▸ Supplied entries
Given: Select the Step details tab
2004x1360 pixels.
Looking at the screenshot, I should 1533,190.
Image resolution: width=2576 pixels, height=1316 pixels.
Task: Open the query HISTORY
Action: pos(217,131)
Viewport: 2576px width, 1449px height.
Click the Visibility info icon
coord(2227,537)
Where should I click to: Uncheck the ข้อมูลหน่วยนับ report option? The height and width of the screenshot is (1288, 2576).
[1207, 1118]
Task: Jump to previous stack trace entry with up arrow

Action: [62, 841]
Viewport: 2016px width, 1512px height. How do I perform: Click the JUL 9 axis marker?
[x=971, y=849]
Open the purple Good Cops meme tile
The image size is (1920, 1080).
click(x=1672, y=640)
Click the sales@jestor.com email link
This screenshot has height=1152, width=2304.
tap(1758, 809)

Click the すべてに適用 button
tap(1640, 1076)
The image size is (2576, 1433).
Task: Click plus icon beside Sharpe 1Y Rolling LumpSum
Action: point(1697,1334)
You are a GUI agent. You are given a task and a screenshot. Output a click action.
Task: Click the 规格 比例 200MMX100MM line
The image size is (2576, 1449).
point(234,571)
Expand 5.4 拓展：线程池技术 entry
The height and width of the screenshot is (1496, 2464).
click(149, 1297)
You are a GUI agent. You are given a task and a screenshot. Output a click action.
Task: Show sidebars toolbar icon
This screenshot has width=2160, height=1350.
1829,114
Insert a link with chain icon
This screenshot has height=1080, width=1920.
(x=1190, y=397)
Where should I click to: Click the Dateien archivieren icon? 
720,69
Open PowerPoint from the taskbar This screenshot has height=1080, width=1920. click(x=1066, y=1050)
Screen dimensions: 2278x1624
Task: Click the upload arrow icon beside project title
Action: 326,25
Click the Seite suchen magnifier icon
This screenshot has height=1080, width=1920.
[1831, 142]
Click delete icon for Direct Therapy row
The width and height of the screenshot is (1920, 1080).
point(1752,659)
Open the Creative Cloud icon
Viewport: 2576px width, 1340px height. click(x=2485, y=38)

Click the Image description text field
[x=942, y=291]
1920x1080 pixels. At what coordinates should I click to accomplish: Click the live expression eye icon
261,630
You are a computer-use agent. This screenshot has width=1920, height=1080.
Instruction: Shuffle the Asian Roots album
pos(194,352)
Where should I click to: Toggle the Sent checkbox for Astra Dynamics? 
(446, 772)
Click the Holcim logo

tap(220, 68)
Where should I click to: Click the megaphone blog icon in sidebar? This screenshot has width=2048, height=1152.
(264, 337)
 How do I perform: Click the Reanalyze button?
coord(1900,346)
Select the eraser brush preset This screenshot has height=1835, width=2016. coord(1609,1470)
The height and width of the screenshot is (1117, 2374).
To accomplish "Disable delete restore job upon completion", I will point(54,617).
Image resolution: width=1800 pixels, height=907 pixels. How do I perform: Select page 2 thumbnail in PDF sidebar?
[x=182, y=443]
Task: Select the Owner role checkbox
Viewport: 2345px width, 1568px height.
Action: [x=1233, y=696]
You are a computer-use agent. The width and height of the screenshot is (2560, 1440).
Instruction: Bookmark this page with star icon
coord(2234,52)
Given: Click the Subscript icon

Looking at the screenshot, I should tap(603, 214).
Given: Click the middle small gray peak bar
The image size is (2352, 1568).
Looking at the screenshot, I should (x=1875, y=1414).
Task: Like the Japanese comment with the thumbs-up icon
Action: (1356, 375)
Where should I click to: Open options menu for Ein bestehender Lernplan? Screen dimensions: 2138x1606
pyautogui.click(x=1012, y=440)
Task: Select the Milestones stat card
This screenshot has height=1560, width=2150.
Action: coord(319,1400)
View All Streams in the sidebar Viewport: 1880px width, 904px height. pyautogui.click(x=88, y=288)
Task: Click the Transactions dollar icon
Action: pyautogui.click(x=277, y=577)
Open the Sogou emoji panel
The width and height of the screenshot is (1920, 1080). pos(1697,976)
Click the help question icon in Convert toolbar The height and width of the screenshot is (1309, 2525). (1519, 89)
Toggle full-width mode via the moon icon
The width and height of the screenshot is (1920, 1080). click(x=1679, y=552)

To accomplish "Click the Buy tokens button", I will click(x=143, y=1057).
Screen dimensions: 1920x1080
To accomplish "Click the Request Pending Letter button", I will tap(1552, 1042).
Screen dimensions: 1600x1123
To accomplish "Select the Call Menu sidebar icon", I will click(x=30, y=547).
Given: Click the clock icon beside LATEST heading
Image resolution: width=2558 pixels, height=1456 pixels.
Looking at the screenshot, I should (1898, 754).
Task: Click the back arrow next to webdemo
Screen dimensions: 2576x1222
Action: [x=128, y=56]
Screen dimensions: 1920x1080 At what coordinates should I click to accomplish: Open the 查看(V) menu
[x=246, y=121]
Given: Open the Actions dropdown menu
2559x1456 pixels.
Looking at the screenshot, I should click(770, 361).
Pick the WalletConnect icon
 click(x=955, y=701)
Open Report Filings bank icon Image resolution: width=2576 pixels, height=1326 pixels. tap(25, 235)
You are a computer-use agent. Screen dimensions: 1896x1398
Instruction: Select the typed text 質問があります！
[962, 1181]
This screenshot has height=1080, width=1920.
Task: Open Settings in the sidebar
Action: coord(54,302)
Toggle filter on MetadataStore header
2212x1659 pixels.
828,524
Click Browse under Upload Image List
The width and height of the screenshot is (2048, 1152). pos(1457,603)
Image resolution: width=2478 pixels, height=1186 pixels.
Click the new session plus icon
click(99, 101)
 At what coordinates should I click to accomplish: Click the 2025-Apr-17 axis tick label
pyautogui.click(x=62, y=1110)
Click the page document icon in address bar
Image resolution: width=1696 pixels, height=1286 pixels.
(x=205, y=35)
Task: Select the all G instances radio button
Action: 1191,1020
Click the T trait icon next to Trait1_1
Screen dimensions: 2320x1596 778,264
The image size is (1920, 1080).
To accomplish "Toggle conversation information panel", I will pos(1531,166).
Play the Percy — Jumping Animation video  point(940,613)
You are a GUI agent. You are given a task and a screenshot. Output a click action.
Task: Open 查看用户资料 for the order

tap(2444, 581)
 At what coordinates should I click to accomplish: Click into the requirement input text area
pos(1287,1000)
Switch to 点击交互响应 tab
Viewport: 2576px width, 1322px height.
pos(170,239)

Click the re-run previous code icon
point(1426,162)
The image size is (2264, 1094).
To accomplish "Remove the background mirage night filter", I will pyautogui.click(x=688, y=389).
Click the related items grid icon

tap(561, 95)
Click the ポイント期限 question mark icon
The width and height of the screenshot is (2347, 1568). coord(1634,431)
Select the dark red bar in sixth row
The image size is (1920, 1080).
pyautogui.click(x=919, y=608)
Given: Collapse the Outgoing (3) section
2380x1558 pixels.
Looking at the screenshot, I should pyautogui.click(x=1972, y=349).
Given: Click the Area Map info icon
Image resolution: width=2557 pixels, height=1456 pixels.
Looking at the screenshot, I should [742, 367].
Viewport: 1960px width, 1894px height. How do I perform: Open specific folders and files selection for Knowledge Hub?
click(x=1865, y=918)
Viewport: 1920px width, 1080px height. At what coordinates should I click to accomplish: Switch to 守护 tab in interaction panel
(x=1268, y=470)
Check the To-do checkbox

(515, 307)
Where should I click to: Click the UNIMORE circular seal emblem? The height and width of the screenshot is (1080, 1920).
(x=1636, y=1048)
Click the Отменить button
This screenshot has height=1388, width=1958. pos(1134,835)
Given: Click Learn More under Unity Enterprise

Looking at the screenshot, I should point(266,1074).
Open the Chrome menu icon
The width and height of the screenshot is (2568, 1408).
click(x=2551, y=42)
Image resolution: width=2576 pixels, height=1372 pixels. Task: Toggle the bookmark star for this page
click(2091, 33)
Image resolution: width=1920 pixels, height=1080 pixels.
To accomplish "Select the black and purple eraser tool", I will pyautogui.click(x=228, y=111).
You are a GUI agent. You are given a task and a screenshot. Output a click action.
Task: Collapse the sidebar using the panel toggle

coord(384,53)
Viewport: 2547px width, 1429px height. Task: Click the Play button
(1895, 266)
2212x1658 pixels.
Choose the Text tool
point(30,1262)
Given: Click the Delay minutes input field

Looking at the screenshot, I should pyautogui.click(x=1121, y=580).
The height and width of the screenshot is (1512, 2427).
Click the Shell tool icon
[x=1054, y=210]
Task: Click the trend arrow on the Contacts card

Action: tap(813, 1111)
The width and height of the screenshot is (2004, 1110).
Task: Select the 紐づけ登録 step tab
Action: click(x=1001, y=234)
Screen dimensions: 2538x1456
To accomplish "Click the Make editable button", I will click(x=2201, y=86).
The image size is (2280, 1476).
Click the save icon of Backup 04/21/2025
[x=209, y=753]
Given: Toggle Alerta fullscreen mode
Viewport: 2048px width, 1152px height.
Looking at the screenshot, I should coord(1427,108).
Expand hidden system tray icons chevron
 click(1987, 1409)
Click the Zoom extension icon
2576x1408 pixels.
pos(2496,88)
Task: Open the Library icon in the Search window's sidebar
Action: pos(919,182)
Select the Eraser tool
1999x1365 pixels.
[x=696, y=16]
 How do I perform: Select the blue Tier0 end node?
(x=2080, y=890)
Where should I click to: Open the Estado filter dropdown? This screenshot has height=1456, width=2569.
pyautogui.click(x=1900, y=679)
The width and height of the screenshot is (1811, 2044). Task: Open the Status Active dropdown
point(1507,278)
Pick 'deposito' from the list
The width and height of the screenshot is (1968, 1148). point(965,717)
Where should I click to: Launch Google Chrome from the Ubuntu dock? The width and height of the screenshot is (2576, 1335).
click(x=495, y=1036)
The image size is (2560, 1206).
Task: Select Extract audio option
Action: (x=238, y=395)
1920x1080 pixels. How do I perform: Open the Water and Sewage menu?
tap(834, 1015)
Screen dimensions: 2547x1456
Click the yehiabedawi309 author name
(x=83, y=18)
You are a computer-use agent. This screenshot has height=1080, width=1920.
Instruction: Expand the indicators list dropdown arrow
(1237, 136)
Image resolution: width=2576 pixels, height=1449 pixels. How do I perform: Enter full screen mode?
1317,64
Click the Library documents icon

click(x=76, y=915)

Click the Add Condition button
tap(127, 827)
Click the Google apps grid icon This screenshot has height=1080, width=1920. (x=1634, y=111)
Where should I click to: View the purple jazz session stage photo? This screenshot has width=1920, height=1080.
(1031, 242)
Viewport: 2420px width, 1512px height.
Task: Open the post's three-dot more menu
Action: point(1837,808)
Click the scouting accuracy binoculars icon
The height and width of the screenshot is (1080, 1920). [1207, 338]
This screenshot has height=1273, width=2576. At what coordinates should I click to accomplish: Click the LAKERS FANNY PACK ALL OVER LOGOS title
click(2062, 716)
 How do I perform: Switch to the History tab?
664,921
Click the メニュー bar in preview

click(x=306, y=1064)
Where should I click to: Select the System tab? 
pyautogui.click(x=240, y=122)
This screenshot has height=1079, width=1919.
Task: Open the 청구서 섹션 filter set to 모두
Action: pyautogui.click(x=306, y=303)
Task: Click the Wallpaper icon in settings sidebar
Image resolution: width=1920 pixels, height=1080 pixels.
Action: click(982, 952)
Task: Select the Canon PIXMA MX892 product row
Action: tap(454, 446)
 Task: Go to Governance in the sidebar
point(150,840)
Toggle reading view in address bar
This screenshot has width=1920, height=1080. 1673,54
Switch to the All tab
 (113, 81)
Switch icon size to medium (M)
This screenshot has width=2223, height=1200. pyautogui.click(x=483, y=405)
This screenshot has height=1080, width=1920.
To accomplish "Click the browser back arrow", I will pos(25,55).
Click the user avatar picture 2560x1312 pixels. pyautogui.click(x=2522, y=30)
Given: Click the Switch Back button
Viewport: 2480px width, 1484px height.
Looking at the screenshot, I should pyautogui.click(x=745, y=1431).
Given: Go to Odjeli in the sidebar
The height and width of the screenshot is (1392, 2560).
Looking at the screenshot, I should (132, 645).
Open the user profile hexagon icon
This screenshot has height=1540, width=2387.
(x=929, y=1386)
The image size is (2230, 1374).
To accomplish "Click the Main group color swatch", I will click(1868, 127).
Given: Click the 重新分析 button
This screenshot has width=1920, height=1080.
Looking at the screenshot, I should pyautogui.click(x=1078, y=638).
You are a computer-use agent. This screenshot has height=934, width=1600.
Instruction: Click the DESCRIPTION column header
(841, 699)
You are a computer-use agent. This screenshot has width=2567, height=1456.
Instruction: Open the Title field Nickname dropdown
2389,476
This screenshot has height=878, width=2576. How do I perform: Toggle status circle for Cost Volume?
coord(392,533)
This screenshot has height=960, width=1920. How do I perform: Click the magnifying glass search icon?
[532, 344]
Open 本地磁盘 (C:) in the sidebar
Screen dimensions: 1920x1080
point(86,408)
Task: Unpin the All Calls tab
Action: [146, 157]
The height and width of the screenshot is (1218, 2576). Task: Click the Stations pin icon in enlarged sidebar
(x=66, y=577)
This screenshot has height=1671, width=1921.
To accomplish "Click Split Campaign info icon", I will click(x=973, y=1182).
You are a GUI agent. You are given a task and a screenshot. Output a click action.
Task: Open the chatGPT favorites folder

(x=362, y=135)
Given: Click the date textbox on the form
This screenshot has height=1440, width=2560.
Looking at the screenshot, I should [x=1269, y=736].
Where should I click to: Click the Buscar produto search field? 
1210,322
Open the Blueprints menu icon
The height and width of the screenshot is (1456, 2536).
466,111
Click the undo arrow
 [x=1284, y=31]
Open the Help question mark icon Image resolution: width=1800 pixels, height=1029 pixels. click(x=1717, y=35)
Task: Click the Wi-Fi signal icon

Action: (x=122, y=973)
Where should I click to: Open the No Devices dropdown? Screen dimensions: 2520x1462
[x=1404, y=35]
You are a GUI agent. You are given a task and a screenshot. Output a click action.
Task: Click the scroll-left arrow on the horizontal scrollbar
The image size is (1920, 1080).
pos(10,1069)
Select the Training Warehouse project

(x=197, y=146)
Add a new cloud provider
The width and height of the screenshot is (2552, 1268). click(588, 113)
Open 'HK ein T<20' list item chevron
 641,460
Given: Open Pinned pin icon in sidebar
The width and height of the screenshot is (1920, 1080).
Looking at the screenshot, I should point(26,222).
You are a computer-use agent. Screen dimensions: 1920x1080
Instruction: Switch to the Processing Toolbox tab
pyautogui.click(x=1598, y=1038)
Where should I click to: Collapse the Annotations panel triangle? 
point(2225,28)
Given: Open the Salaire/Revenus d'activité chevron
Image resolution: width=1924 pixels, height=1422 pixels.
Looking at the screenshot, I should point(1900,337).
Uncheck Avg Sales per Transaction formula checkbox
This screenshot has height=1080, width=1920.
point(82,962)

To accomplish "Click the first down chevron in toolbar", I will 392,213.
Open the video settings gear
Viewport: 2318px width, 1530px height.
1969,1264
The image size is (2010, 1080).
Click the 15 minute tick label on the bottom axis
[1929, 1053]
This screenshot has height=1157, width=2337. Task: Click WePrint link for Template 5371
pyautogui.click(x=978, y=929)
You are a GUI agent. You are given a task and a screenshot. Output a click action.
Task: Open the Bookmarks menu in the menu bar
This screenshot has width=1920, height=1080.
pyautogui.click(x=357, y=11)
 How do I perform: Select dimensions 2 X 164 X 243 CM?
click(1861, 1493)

▸ Problem to work on
Whenever the word "computer" appears in a line above, copy that line.

▸ Result of the task
You are a computer-use agent. This screenshot has width=1920, height=1080.
You are a computer-use agent. The width and height of the screenshot is (2560, 1440).
You are a computer-use agent. Screen dimensions: 1896x1398
You are a computer-use agent. This screenshot has height=1080, width=1920.
You are a computer-use agent. This screenshot has height=934, width=1600.
You are a computer-use agent. This screenshot has width=2567, height=1456.
You are a computer-use agent. Screen dimensions: 1920x1080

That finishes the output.